Posted on by Chris Powell

Hello all,
I’d first like to thank the organizers of “Elias in the 21st Century” for a very successful and enormously stimulating conference!

I have a question that I’d like to put to the members of this list if I may.

As you probably know very well, Elias opens “The Civilizing Process” by describing the term ‘civilization’ as expressing “the self-consciousness of the West”, “everything in which Western society of the last two or three centuries believes itself superior to earlier societies or ‘more primitive’ contemporary ones … the level of its technology, the nature of its manners, the development of its scientific knowledge or view of the world, and much more”. My question is, did Elias participate in this consciousness? That is, did he consider Western society to be superior to other societies on these or other counts?

A closely related question is, does the term ‘civilization’ convey for Elias a value, or does he use it to denote something that others may value but that he as a detached sociologist neither values nor abhors? My first inclination has been always to impute a detached attitude to Elias. More than once he very nicely criticizes Parsons for concealing value-judgments within supposedly value-neutral concepts (particularly in Parsons’ concept of “function”, in Chapter 3 of “What is Sociology?”). Over and over in “The Civilizing Process” Elias emphasizes that ‘more or less developed’ does not mean ‘better or worse’ in a normative sense. He usually puts the words ‘civilized’, ‘primitive’, ‘savage’, etc. in ironic quotation marks whenever they are used descriptively. And even though ‘detachment’ is not quite ‘value-neutrality’, I tend to read him as giving ‘civilization’ the treatment Weber gave ‘rationality’, i.e. treating it as a specific social practice to be observed rather than a metaphysical value to be invoked.

But some evidence points the other way. For example, his last words in “The Civilizing Process” suggest that when human happiness and freedom (as he conceived them) are achieved, “then and only then can humans say of themselves with some justice that they *are* civilized. Until then they are best in the process of becoming civilized.” In “The Symbol Theory” he suggests that we today will, in the future, be remembered as ‘late barbarians’. In “The Germans”, especially in the essay “The Breakdown of Civilization”, he uses the terms “savage” and “barbaric” normatively, not just descriptively or ironically, to express condemnation of violence in everyday life in German society, and especially of Nazi practices.
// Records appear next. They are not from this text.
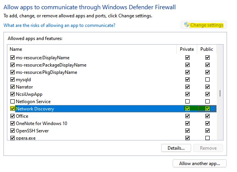Click the Private column header
The image size is (237, 172).
point(187,49)
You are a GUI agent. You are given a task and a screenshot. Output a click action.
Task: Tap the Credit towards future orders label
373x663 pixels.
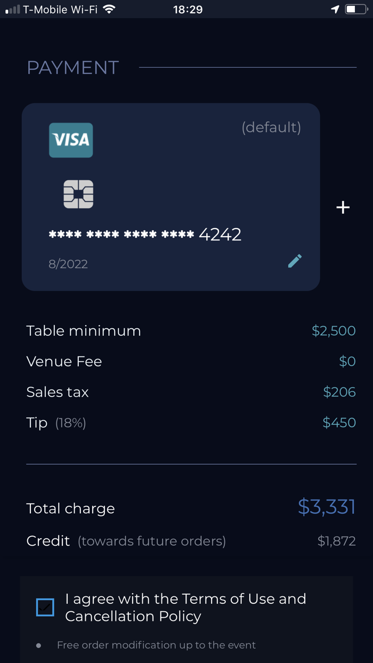coord(126,541)
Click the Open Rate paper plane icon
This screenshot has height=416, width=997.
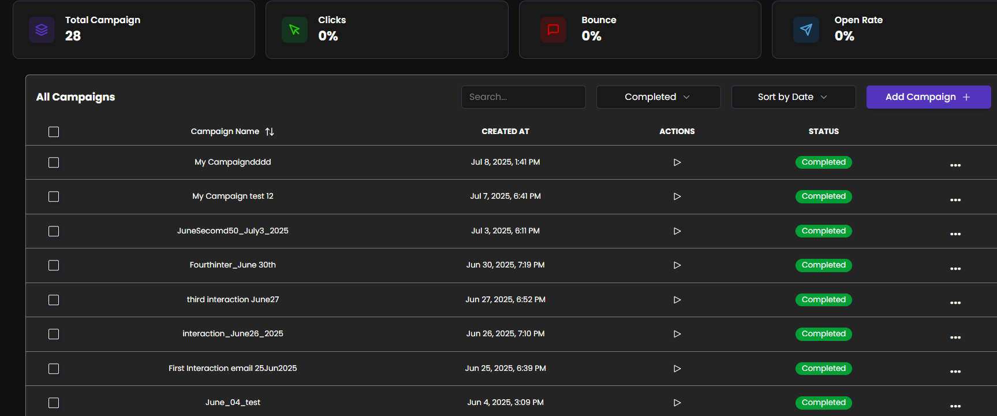tap(806, 29)
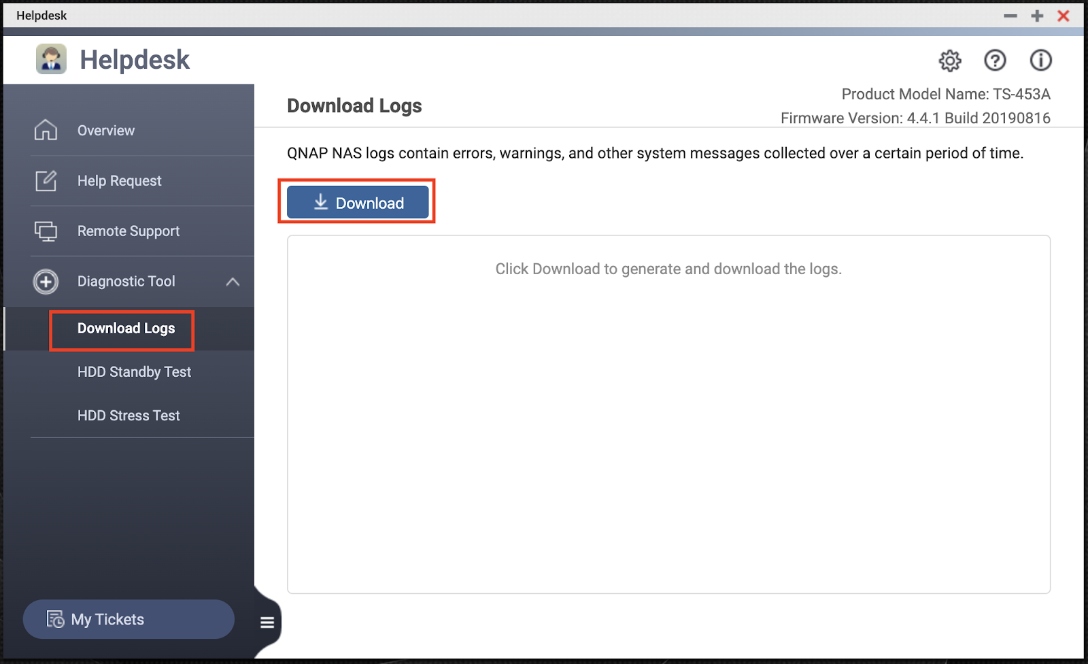1088x664 pixels.
Task: Select Download Logs in the sidebar
Action: click(x=126, y=329)
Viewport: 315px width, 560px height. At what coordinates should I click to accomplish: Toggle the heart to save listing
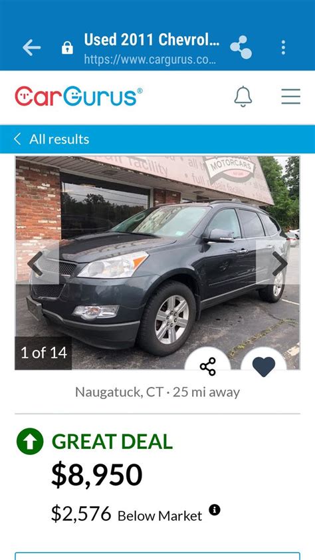(x=264, y=366)
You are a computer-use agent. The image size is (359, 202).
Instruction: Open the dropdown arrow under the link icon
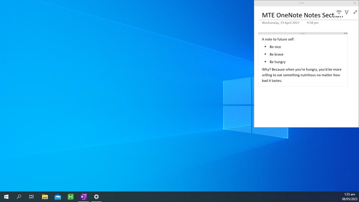click(339, 14)
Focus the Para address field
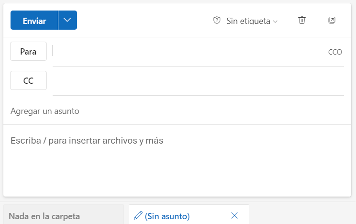The width and height of the screenshot is (356, 224). pyautogui.click(x=187, y=52)
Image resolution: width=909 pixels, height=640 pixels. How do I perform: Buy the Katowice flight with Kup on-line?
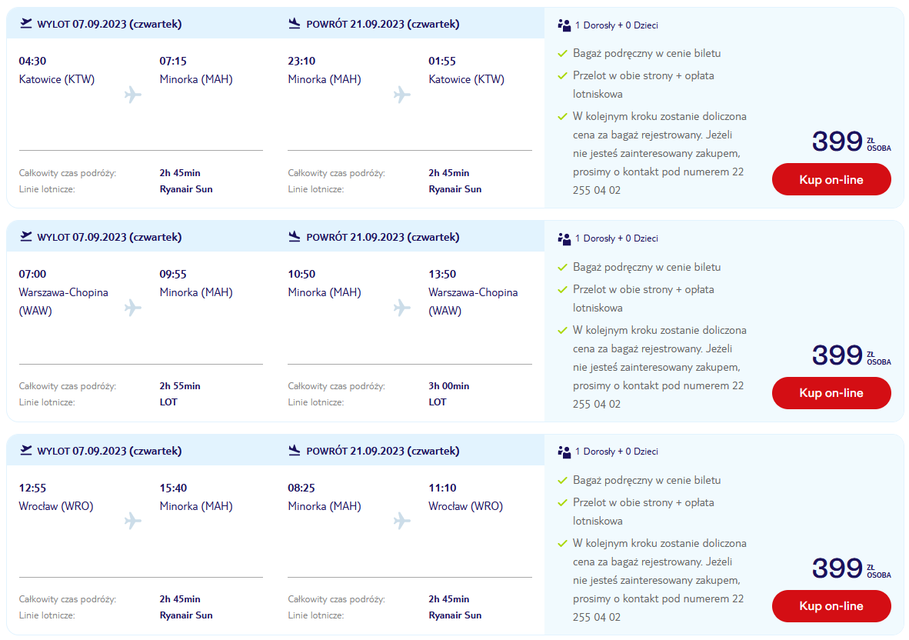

These suggest an Elias for whom the word ‘civilization’ does express a positive normative value.

In “The Civilizing Process”, at the close of Volume 1, Part 1, discussing the self-consciousness of European nations at the close of the 18th century, he seems to slide from saying that they saw themselves as superior to speaking as if they really were superior, e.g.”Indeed, an essential phase of the civilizing process was concluded at exactly the time when the *consciousness* of civilization, the consciousness of the superiority of their own behaviour and its embodiments in science, technology or art began to spread over whole nations of the West.” Even if we read the passage in context, it’s ambiguous to me whether the author does himself endorse the superiority of Western culture.

So my two questions, to repeat, are: did Elias perceive Western civilized societies to be superior to others, and did he regard civilization as intrinsically or necessarily a good thing?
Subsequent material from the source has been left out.